Document excerpt →
After his high school education he spent four years in England. In London he started writing
his first novel, The Room on the Roof, the semi-autobiographical story of the orphaned Anglo-
Indian boy Rusty. It won the 1957 John Llewellyn Rhys prize, awarded to a British Commonwealth
writer under 30. Bond used the advance money from the book to pay the sea passage to
Bombay. He worked for some years as a journalist in Delhi and Dehradun. Since 1963 he has
lived as a freelance writer in Mussoorie, a town in the Himalayan foothills. He wrote Vagrants
in the Valley, as a sequel to The Room on the Roof. These two novels were published in one
volume by Penguin India in 1993. The following year a collection of his non-fiction writings,
The Best Of Ruskin Bond was published by Penguin India. His interest in the paranormal led
him to write popular titles such as Ghost Stories from the Raj, A Season of Ghosts, A Face in the
Dark and Other Hauntings.
The Indian Council for Child Education recognised his pioneering role in the growth of children’s
literature in India, and awarded him the Sahitya Academi Award in 1992 for Our Trees Still
Grow in Dehra. He received the Padma Shri in 1999.

What you need to do →
Copy the passage of the Ruskin Bond text above between "The Indian Council" and "Shri in 1999.", inclusive, changing "recognised" to "recognized".

Data excerpt →

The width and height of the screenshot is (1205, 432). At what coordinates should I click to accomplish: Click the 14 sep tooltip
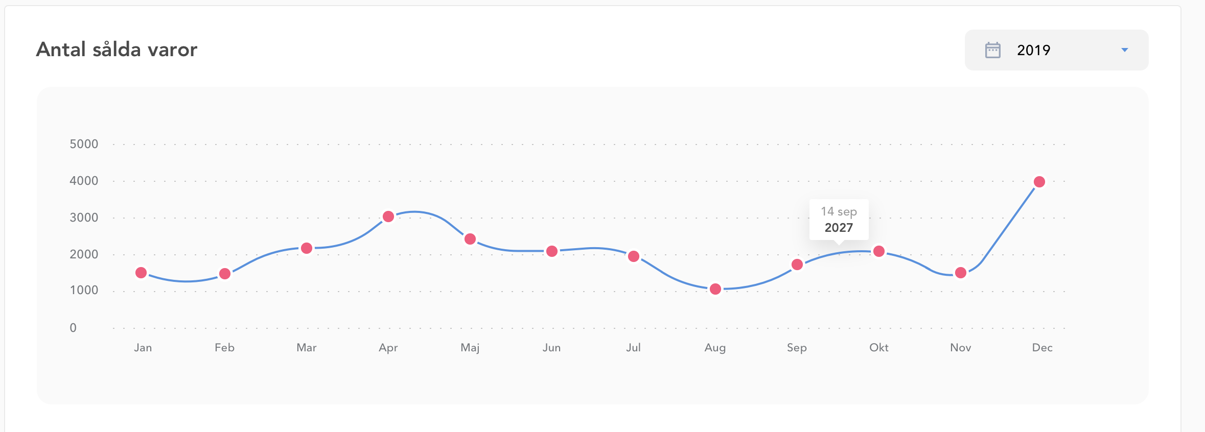839,220
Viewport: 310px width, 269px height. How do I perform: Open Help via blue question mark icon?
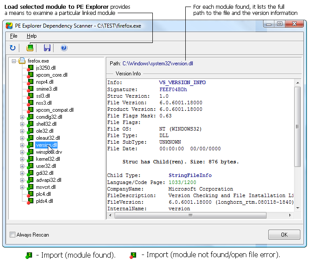[64, 48]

Exercise result →
The Indian Council for Child Education recognized his pioneering role in the growth of children’s
literature in India, and awarded him the Sahitya Academi Award in 1992 for Our Trees Still
Grow in Dehra. He received the Padma Shri in 1999.